2. Description of Related Art
Routers receive data on a physical media, such as optical fiber, analyze the data to determine its destination, and output the data on a physical media in accordance with the destination. Routers were initially designed using a general purpose processor executing large software programs. As line rates and traffic volume increased, however, general purpose processors could not scale to meet these new demands.
To meet the new demands, purpose-built routers have been designed with components optimized for routing. These routers not only handle higher line rates and higher network traffic volume, but they also add functionality without compromising line rate performance.
A purpose-built router may include a number of input and output ports from which it transmits and receives packets. The packets may arrive and depart on a number of associated channels. The channels of data may have different bandwidths associated with them, and purpose-built routers may process data based on these channel bandwidths.
It may be desirable to perform weighted arbitration for access to a “shared resource” among units of data (more generically, “requesters” of the shared resource) according to channel bandwidths associated with the units of data. For example, a first group of data (e.g., from a first channel) may have a first associated bandwidth and a second group of data (e.g., from a second channel) may have a second associated bandwidth. It may be desirable to arbitrate fairly (i.e., round robin) within the two groups of data, but to output data from the two groups in proportion to their bandwidths. If the first bandwidth is twice the second bandwidth, for example, units of data from the first group should be output twice as often as units of data from the second group.
FIG. 1 is a diagram illustrating an arbiter 100 for performing weighted round robin arbitration among data units according to channel bandwidths associated with the data units. Arbiter 100 may include a table 110 and a counter 120. Table 110 may contain all data to be arbitrated among. Data associated with higher-bandwidth channels may be distributed more frequently throughout table 110. For example, data units from a channel with a bandwidth ten times greater than that of another channel may appear ten times as often in the table as data units from the other channel. To ensure fair arbitration among data units associated with a given channel bandwidth, those data units should be uniformly spaced throughout table 110.

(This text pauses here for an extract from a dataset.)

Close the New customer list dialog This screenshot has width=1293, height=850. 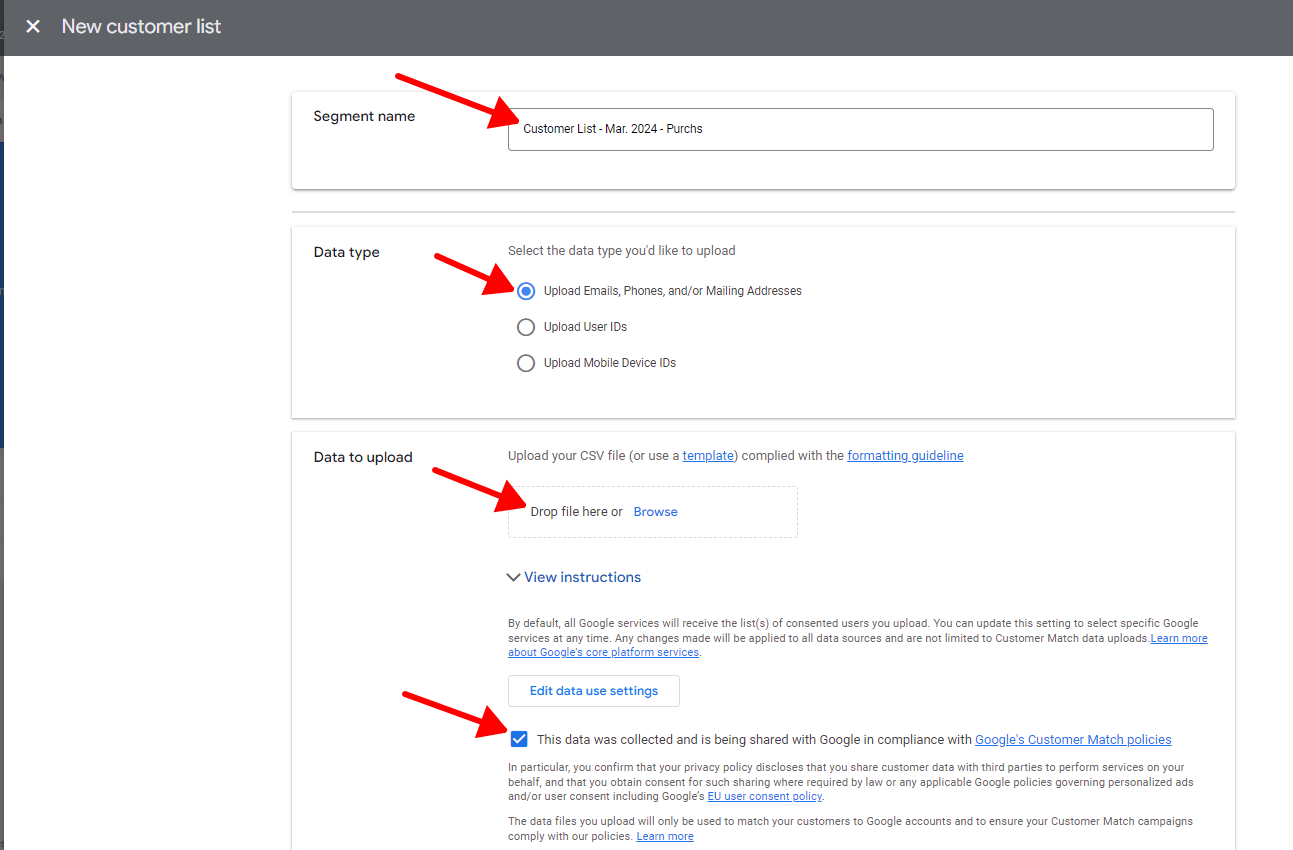click(33, 27)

Counter 120 may be configured to sequentially step through table 110 at periodic intervals and cause data at the current location to be output. When counter 120 reaches the end of table 110, it may begin traversing table 110 at the other end. Such a sequential traversal of table 110 results in fair (i.e., round robin) arbitration among the elements in table 110. Causing the data to be distributed throughout table 110 with a frequency proportional to its channel bandwidth results in a weighting of the arbitration outputs according to their associated channel bandwidths.
The size and complexity of arbiter 100 shown in FIG. 1, however, may increase with both the number of different bandwidths and the ratio of the highest bandwidth to the lowest bandwidth. For example, if this ratio is 50, then fifty elements in table 110 would be needed for the higher bandwidth channel to every one element for the lower bandwidth channel.
Thus, there exists a need for a weighted arbiter that efficiently handles data at a number of different bandwidths and ratios of bandwidths.